When viewing the allegations under the Graham factors, Officer Scott is entitled to qualified immunity because Plaintiff did not plausibly plead a constitutional violation. First, the complaint confirmed that Officer Scott "arrived on scene" in response to Officer Kandt's call for back-up to Plaintiff resisting arrest. ECF 1, PgID 4. That allegation leads only to one plausible inference: Officer Scott did not witness the initial interaction between Officer Kandt and Plaintiff. See id. Plaintiff also failed to allege that Officer Scott's responsive conduct was unreasonable because his conduct is "viewed from the perspective of a reasonable officer on the scene and not with 20/20 hindsight." Fox, 489 F.3d at 236.
The complaint alleged that Officer Scott placed his body on top of Plaintiff—a non-neutralized arrestee—because Officer Kandt told him that Plaintiff was resisting arrest. ECF 1, PgID 4. But Officer Scott merely placing his body on top of Plaintiff is not unreasonable.
For example, Plaintiff never alleged that Officer Scott inflicted gratuitous violence during the arrest. See Morrison v. Bd. of Trs. of Green Tp., 583 F.3d 394, 407 (6th Cir. 2009) (citing Pigram ex rel. Pigram v. Chaudoin, 199 F. App'x. 509, 513 (6th Cir. 2006) ("[A] slap to the face of a handcuffed suspect—even a verbally unruly suspect—is not a reasonable means of achieving anything more than perhaps further antagonizing or humiliating the suspect.")). Plaintiff also never alleged that Officer Scott used "'substantial or significant pressure' that create[d] asphyxiating conditions[.]" Martin v. City of Broadview Heights, 712 F.3d 951, 961 (6th Cir. 2013). And Plaintiff never alleged that Officer Scott placed his body weight on him after handcuffing or neutralizing Plaintiff. See Hopper v. Phil Plummer, 887 F.3d 744, 755 (6th Cir. 2018) ("[T]he prohibition against placing weight on [an arrestee's] body after he was handcuffed [is] clearly established in the Sixth Circuit[.]") (quoting Martin, 712 F.3d at 961).
Indeed, the complaint alleged just the opposite. Once the officers handcuffed Plaintiff, they then "lifted Plaintiff off of the ground and led him to the back of the police car." ECF 1, PgID 4. Plaintiff thus failed to allege that Officer Scott used "physical force on a citizen who ha[d] been arrested and restrained, who [was] securely under the control of the police, and who [was] not attempting to escape." Goodrich v. Everett, 193 F. App'x 551, 556 (6th Cir. 2006) (quotation omitted) (collecting cases).

#### Objective
Using the excerpt on Officer Scott's qualified immunity, answer these questions:
(a) According to the complaint, why did Officer Scott place his body on top of Plaintiff?
(b) What did the officers do once they had handcuffed Plaintiff?
(c) Which case is cited for the point that conduct is "viewed from the perspective of a reasonable officer on the scene and not with 20/20 hindsight"?

#### Dataset extract
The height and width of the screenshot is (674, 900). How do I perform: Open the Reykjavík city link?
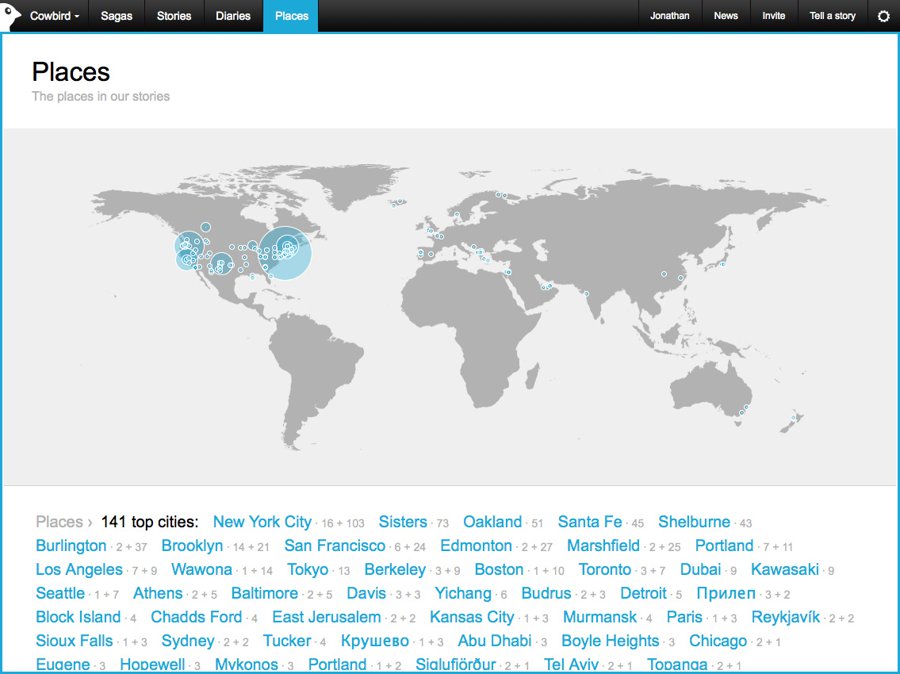click(785, 617)
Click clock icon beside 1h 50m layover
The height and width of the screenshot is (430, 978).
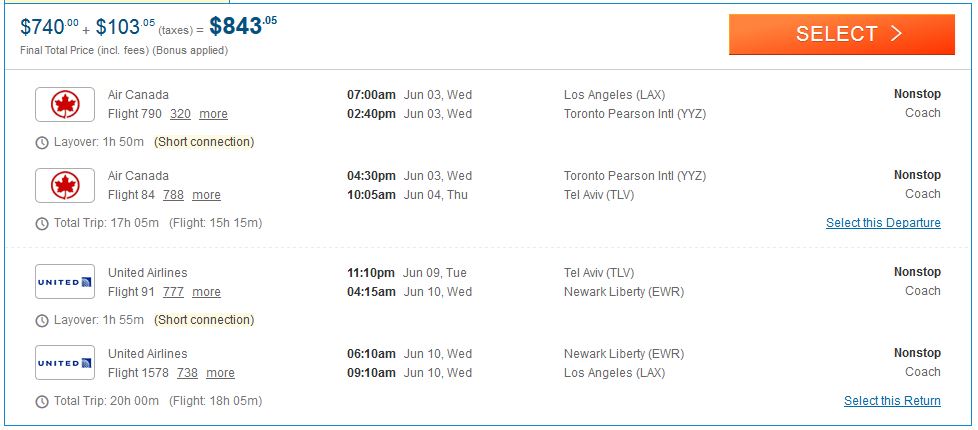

#### Written solution
(a) Officer Kandt told him that Plaintiff was resisting arrest.
(b) They lifted Plaintiff off the ground and led him to the back of the police car.
(c) Fox, 489 F.3d at 236.